Find the volume bounded above by parabolic z = 6 - x^2 - y^2 and below by z= 2x^2 + y^2

The paraboloids intersect along an ellipse

3x^2+2y^2 = 6

So, the volume is (using symmetry)

v = 4∫[0,√2] ∫[0,√((6-3x^2)/2)] (6-x^2-y^2)-(2x^2+y^2) dy dx = 3π√6

Evaluate double integral ln((x-y)/(x+y)) dy dx where the double integral region is the triangle with vertices (1,0),(4,3), (4,1). Hint: use a transformation with the Jacobian.

To find the volume bounded above by the parabolic surface z = 6 - x^2 - y^2 and below by the surface z = 2x^2 + y^2, we need to set up a double integral.

Step 1: Determine the limits of integration for x and y.

The parabolic surface z = 6 - x^2 - y^2 is a downward-opening paraboloid, while the surface z = 2x^2 + y^2 is an upward-opening elliptic paraboloid. To find the limits of integration, we need to find the region in the xy-plane where these two surfaces intersect.

Setting the two surfaces equal to each other:

6 - x^2 - y^2 = 2x^2 + y^2

Rearranging the equation:

3x^2 + 2y^2 = 6

Dividing through by 6:

x^2/2 + y^2/3 = 1

This equation represents an ellipse with semi-major axis along the y-axis of √3 and semi-minor axis along the x-axis of √2. Therefore, the limits of integration for x will be -√2 to √2, and for y, it will be -√3 to √3.

Step 2: Set up the double integral.

The volume can be calculated by integrating the height (z) over the region determined by the limits of integration for x and y. The integral will be set up as follows:

V = ∬R (6 - x^2 - y^2) - (2x^2 + y^2) dA

where R is the region in the xy-plane bounded by the ellipse x^2/2 + y^2/3 = 1.

Step 3: Evaluate the double integral.

Integrating the expression:

V = ∬R (4 - 3x^2 - 4y^2) dA

To evaluate the double integral, we can switch to polar coordinates. The equation of the ellipse in polar coordinates is:

r^2 = 2 cos^2(θ) + 3 sin^2(θ)

Since the ellipse has symmetry with respect to both the x-axis and the y-axis, we can consider integrating over one quadrant and then multiply the result by 4 to account for the other quadrants.

The limits of integration in polar coordinates will be:
-θ: 0 to π/2 (one quadrant)
r: 0 to √(2 cos^2(θ) + 3 sin^2(θ))

The volume can then be expressed as:

V = 4 ∫[0, π/2] ∫[0, √(2 cos^2(θ) + 3 sin^2(θ))] (4 - 3r^2) r dr dθ

Evaluating this integral will give you the final volume of the region bounded by the two surfaces.

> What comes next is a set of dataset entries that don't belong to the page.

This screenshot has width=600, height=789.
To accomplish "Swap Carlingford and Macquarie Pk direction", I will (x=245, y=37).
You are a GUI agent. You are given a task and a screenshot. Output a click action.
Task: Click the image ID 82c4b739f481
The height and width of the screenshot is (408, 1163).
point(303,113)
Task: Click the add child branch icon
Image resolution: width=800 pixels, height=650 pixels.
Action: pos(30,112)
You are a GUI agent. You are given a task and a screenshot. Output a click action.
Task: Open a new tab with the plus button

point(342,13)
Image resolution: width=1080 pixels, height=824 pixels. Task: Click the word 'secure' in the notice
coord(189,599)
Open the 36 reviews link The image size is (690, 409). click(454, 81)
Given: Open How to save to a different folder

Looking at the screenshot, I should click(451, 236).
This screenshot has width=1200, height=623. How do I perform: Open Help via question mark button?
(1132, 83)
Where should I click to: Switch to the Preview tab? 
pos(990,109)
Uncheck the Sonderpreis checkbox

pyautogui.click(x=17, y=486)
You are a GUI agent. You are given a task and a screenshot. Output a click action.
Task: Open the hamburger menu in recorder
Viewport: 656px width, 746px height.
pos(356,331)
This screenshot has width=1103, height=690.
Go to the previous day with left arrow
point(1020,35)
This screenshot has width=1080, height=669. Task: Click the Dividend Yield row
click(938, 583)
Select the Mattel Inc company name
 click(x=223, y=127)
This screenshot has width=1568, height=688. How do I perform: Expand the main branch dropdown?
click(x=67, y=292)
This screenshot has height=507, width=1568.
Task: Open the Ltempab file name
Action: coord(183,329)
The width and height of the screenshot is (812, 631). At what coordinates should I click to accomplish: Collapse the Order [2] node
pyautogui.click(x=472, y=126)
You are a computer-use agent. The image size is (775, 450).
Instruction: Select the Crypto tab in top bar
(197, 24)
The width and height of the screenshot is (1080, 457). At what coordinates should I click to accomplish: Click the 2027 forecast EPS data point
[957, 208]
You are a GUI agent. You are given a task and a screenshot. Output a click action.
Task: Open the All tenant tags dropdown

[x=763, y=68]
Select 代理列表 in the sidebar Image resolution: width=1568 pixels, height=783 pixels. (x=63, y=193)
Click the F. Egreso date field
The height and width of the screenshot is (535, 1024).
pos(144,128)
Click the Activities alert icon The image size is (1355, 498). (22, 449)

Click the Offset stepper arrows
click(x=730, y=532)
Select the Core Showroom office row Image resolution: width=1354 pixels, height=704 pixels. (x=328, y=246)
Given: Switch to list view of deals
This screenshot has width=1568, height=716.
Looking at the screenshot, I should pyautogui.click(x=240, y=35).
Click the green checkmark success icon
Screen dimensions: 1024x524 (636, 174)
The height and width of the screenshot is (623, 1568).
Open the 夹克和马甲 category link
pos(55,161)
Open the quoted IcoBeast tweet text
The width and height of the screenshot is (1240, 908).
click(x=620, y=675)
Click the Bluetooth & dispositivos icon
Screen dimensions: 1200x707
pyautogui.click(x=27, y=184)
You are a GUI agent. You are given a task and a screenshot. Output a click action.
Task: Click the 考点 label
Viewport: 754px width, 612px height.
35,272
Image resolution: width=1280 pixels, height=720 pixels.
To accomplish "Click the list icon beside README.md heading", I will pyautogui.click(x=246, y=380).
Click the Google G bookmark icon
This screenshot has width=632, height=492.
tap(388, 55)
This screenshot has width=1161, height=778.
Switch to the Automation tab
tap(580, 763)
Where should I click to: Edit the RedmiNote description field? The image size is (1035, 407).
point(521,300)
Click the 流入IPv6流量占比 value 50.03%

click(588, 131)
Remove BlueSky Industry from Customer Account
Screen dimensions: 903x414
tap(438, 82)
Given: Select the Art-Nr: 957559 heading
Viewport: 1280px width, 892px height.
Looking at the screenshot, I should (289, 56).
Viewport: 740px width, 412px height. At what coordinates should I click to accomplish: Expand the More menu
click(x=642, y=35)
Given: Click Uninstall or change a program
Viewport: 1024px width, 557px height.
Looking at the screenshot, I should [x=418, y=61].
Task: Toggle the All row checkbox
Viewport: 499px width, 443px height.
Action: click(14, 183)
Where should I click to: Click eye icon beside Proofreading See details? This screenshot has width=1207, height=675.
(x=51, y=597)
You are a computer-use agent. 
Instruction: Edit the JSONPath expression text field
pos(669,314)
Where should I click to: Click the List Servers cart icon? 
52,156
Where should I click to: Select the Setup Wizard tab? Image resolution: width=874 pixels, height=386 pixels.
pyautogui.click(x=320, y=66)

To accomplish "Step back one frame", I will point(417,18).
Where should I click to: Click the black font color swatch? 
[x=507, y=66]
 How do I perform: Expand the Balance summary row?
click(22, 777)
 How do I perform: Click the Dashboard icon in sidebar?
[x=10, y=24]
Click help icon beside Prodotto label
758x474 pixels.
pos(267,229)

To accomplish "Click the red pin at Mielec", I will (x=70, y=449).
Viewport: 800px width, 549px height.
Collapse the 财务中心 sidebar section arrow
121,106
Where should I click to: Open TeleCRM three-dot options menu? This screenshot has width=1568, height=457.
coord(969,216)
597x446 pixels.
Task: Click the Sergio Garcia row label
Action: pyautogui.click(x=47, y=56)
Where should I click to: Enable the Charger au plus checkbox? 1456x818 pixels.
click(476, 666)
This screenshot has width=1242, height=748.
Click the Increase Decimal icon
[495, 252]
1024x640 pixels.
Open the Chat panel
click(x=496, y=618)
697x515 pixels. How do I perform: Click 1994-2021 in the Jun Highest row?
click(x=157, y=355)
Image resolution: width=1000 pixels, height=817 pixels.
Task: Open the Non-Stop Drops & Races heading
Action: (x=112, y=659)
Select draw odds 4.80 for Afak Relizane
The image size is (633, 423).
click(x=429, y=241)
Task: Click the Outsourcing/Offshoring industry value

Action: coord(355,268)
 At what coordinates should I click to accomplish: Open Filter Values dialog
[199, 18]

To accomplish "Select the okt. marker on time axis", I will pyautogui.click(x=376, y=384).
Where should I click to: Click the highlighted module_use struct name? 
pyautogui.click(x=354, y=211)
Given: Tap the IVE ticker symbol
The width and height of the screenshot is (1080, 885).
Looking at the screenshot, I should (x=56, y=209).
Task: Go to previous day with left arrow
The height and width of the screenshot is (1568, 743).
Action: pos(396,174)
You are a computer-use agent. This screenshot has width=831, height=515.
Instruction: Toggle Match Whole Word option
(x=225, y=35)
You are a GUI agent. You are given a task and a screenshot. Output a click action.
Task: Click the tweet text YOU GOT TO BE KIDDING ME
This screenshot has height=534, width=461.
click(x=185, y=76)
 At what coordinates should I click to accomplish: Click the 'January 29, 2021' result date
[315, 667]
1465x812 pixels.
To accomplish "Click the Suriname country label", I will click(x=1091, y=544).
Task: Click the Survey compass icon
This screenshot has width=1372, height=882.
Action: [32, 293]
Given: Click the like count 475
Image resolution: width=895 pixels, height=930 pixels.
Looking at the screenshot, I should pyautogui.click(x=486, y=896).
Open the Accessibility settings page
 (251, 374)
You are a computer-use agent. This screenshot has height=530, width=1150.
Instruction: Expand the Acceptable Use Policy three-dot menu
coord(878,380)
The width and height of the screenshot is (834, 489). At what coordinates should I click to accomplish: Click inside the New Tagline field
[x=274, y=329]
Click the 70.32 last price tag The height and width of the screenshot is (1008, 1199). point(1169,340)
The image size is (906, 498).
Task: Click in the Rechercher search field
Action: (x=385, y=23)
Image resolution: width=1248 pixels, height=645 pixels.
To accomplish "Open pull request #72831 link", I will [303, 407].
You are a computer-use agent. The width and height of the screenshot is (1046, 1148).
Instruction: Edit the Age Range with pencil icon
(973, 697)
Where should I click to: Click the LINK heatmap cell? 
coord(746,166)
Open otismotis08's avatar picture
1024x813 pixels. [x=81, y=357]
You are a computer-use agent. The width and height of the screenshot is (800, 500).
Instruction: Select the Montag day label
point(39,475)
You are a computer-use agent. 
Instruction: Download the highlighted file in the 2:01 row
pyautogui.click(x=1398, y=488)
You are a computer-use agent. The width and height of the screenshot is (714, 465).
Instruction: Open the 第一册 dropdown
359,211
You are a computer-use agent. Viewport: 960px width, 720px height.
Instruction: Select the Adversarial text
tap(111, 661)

To find the volume bounded above by the paraboloid z = 6 - x^2 - y^2 and below by the parabolic cylinder z = 2x^2 + y^2, we will use a triple integral.

First, we need to determine the region of integration. This can be done by finding the intersection curve of the two surfaces. Since both surfaces are quadratic, we can set them equal to each other:

6 - x^2 - y^2 = 2x^2 + y^2

Rearranging the equation, we get:

3x^2 + 2y^2 - 6 = 0

This equation represents an elliptical curve. To simplify it further, we can divide through by 6:

x^2/2 + y^2/3 = 1

This is the equation of an ellipse centered at the origin. Now we need to find the range of x and y values that lie within this ellipse.

To do this, we can parameterize the ellipse using polar coordinates:

x = √(2)cosθ
y = √(3)sinθ

Here, θ ranges from 0 to 2π to cover the entire ellipse.

Next, we can set up the triple integral to calculate the volume. Since the bounds for x and y have been determined, we only need to determine the range for z. The z range can be found by setting up the inequality:

2x^2 + y^2 ≤ 6 - x^2 - y^2

Rearranging, we get:

3x^2 + 2y^2 ≤ 6

Now we can set up the triple integral:

Volume = ∫∫∫ (dz dy dx)

with the following bounds:

x: -√(2)cosθ to √(2)cosθ
y: -√(3)sinθ to √(3)sinθ
z: 2x^2 + y^2 to 6 - x^2 - y^2

Integrating over these bounds will give us the volume bounded by the two surfaces.